EMCAS
- Company type: Public company
- Industry: Claims management
- Founded: 2003
- Defunct: 2019
- Fate: Administration
- Headquarters: Exeter, United Kingdom
- Products: PPI Claims, Endowment Mortgage Claims, Investment Claims, Packaged Bank Account Claims
- Number of employees: 80
- Website: www.emcasclaims.co.uk ^{[dead link]}

= Emcas =

British financial claims management company

EMCAS was a British Financial Claims Management Company based in Torquay, with offices in Exeter, Paignton and Taunton.

At its peak, EMCAS was one of the largest Claims Management Companies in the UK, employing over 350 staff. It focused on helping consumers claim back money lost from mis-sold financial products including savings and investments, endowment mortgages, pensions and payment protection insurance (PPI).

In 2013, they were added to the London Stock Exchange Group's list of '1,000 Companies to Inspire Britain'. The company went into administration in 2019 and all employees were made redundant.

==History==
Established in Torquay in 2003 as EMC, they started out focusing on helping those who had been erroneously sold Endowment Mortgages or lost money through unfair bank charges. In 2007 they outgrew their Torquay office and relocated to Paignton.

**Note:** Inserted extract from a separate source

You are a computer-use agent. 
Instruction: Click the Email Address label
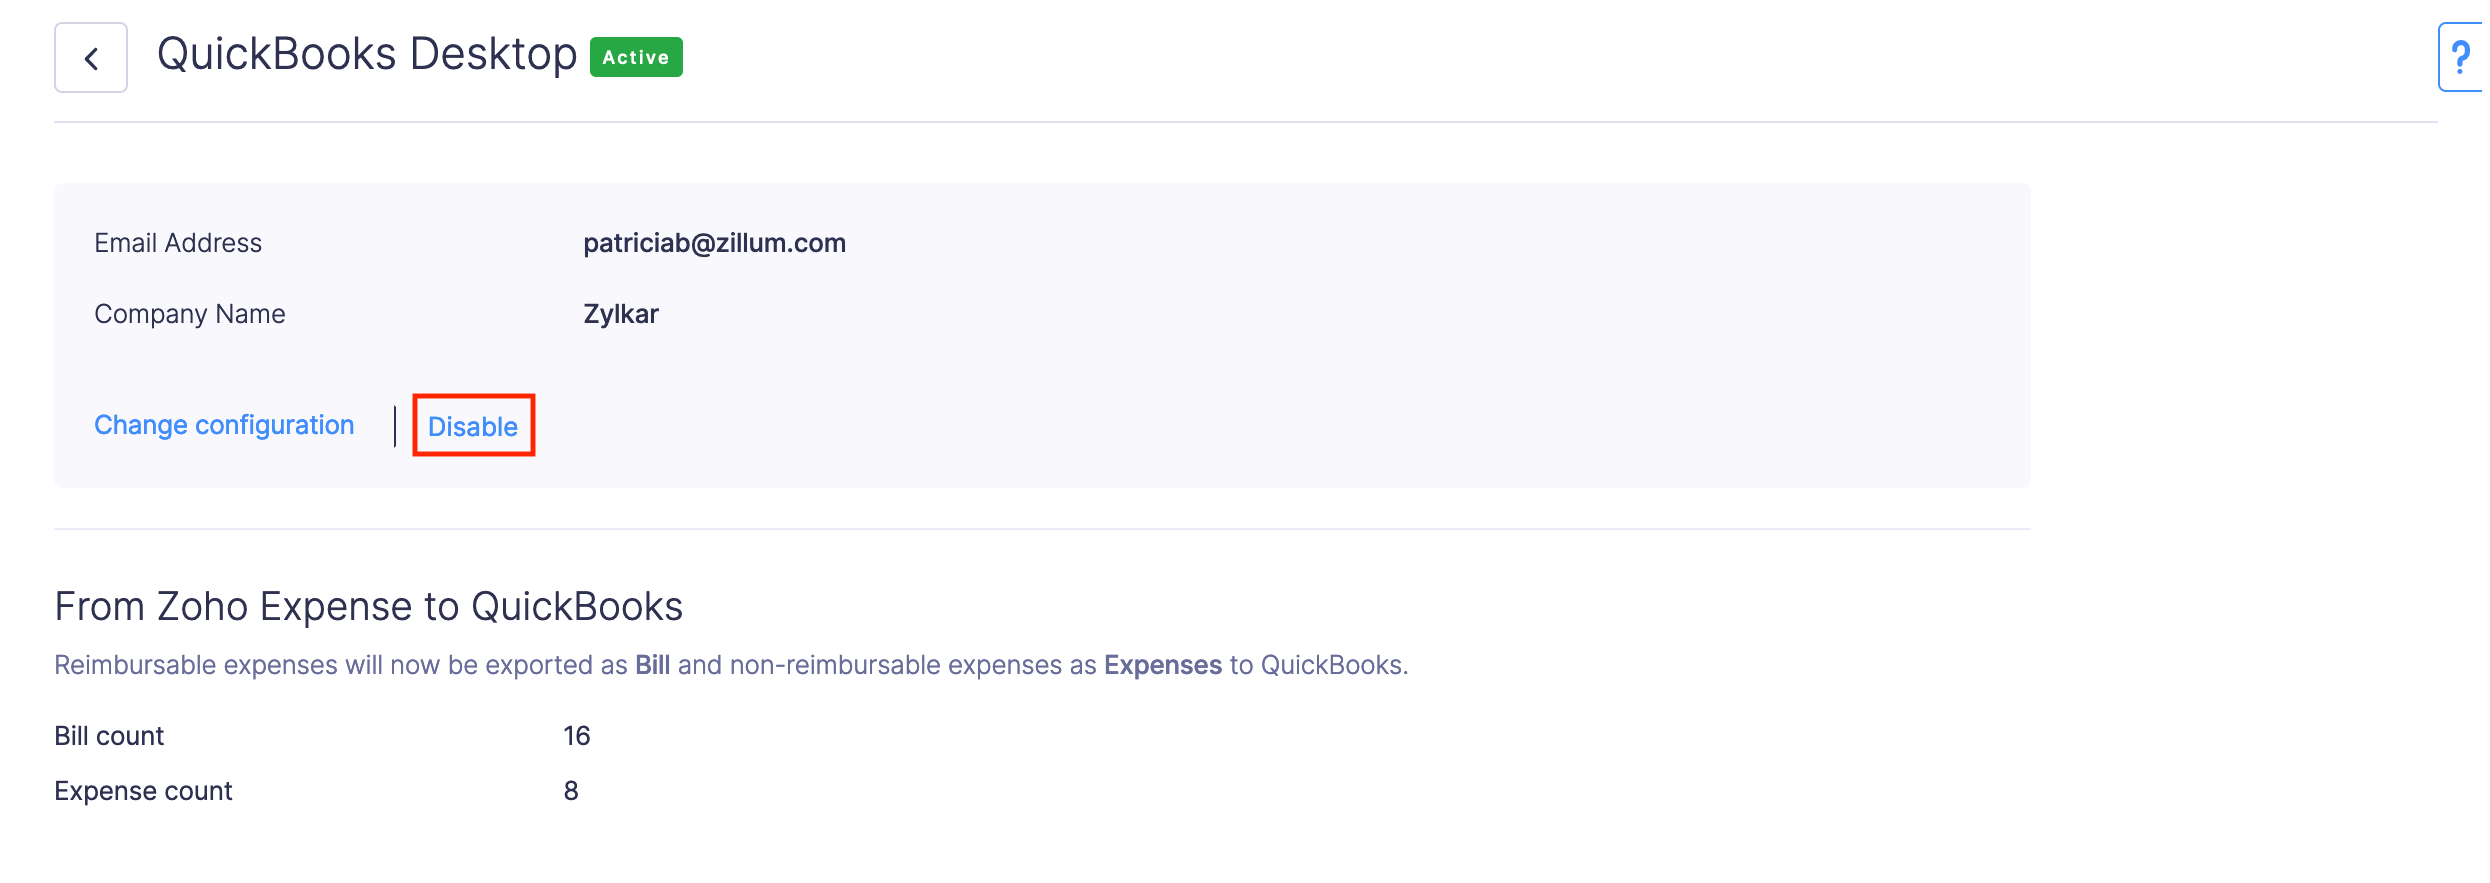point(178,243)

By 2009 they had reclaimed £100 million on behalf of their customers.

Following a rebrand in 2011, EMCAS received a private equity investment from Lonsdale Capital Partners, supporting their management team led by CEO Craig Bernhardt and CFO James Scarth. In May 2011, EMCAS opened a call centre in Exeter Business Park, creating more than 30 new jobs for the local area.

By November 2012, EMCAS had further expanded and opened an office in Taunton, Somerset. The office is located in East Reach House, the former Taunton and Somerset Hospital.

In 2013, EMCAS entered a sponsorship deal with English rugby union club Exeter Chiefs, and the EMCAS logo appeared on the rear of the club's shirts.

In October 2014, the company was fined £70,000 by the Information Commissioner's Office for making unsolicited calls.

On 26 April 2019 the company went in to administration with all staff made redundant with immediate effect.